_Given exercise A_
In the essay on the Great Depression, why does it say the Fed kept interest rates too low during the 1920s?
_Given exercise B_
Rewrite the records from the line with "2019 (88) (425, 404)" to the line with "Mar,2016 (1) (429, 1796)", both included, and give only those lines. Keep each line's text, but multiply every coordinate by 0.4 and round to whole numbers, with halves rounded up.

_Excerpt to read_
----

Brother Can
You Spare 10 Grand?
Peter Schiff
The
grainy footage of Great Depression soup lines and Hoovervilles now in heavy
rotation on the major news outlets has been largely counterbalanced by a parade
of economists who reassure us that such a protracted downturn is currently
inconceivable. Their confidence stems
primarily from the belief that government safety nets enacted since the New
Deal, together with a Fed chairman who is a self-professed depression buff,
will prevent a replay of the 1930s. As usual, this analysis is woefully
optimistic and sidewalk pencil sales may in fact be a growth industry.
Although
Bernanke may have spent much time studying the Great Depression, his
understanding of it is anything but sound.
That epic slowdown resulted from a series of policy mistakes, first by
the Federal Reserve and then by the Federal Government. Bernanke’s view is that these mistakes were
simply not large enough. What the
current Fed chairman does not grasp is that the seeds of the Depression were
sown during the “roaring” 1920s when the Fed, in an effort to support the
British pound, kept interest rates much too low. It was this unnaturally cheap money that
fueled a raging stock market bubble. In
1929, when the Fed finally came to its senses and raised rates, the bubble
finally popped. In his reading of this
history, Bernanke ignores the effects of the overly easy policy and simply lays
blame on the tightening.

----

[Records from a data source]
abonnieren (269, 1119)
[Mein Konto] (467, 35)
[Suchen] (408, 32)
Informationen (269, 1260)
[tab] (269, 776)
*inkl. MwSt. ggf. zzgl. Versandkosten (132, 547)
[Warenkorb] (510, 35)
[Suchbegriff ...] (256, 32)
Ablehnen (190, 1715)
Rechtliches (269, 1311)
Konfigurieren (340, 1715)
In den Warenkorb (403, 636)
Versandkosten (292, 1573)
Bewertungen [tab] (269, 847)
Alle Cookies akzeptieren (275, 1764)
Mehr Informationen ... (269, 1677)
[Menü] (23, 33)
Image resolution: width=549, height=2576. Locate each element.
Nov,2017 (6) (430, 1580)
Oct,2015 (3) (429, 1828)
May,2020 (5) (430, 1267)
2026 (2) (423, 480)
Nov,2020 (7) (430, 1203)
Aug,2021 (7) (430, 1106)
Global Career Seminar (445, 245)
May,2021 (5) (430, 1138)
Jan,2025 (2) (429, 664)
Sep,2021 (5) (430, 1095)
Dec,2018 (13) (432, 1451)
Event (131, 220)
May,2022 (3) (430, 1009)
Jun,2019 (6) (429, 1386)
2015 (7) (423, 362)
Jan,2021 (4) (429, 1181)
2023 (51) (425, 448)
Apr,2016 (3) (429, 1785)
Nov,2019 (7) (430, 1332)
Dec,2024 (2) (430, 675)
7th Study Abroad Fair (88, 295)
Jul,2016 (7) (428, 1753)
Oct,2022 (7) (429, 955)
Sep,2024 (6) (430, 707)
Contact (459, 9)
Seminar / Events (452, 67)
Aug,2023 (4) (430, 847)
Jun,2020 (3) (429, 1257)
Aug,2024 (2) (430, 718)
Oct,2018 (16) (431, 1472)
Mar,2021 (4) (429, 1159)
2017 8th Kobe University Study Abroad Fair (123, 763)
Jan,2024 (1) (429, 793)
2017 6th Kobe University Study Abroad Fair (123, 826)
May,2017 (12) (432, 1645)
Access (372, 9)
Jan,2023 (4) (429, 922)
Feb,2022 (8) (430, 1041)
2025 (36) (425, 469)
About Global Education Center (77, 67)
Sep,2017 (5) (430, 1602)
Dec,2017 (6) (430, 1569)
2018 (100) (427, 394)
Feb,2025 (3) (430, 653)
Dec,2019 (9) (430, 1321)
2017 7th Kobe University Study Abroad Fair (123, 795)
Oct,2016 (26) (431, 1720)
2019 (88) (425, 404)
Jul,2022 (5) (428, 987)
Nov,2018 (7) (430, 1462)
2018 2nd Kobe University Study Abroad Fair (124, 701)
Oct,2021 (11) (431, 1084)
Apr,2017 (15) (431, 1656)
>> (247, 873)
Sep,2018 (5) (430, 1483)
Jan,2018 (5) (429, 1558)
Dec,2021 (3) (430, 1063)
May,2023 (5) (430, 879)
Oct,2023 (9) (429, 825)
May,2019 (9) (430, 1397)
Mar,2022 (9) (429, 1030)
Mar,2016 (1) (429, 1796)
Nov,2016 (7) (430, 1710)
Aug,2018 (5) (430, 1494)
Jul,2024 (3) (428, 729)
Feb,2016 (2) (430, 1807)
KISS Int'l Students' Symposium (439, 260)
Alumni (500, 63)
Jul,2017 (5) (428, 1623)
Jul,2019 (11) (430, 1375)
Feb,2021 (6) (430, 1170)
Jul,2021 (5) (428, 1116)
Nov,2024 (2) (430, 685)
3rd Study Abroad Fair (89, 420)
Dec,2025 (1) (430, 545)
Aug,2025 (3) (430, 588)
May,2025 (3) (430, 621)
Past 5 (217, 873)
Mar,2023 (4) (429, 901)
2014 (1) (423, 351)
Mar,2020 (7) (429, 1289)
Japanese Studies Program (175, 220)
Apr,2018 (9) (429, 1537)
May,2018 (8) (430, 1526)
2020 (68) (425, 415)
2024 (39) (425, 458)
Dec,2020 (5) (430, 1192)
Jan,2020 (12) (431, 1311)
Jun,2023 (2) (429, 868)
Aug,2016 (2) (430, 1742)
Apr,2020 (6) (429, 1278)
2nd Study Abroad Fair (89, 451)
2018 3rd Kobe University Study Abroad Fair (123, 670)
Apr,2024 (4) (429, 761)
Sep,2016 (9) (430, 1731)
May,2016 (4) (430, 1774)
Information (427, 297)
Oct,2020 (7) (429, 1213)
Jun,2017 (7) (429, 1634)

----

_Exercise solution A_
The Fed kept rates low in an effort to support the British pound.

_Exercise solution B_
2019 (88) (170, 162)
Jul,2022 (5) (171, 395)
Nov,2018 (7) (172, 585)
2018 2nd Kobe University Study Abroad Fair (50, 280)
Oct,2021 (11) (172, 434)
Apr,2017 (15) (172, 662)
>> (99, 349)
Sep,2018 (5) (172, 593)
Jan,2018 (5) (172, 623)
Dec,2021 (3) (172, 425)
May,2023 (5) (172, 352)
Oct,2023 (9) (172, 330)
May,2019 (9) (172, 559)
Mar,2022 (9) (172, 412)
Mar,2016 (1) (172, 718)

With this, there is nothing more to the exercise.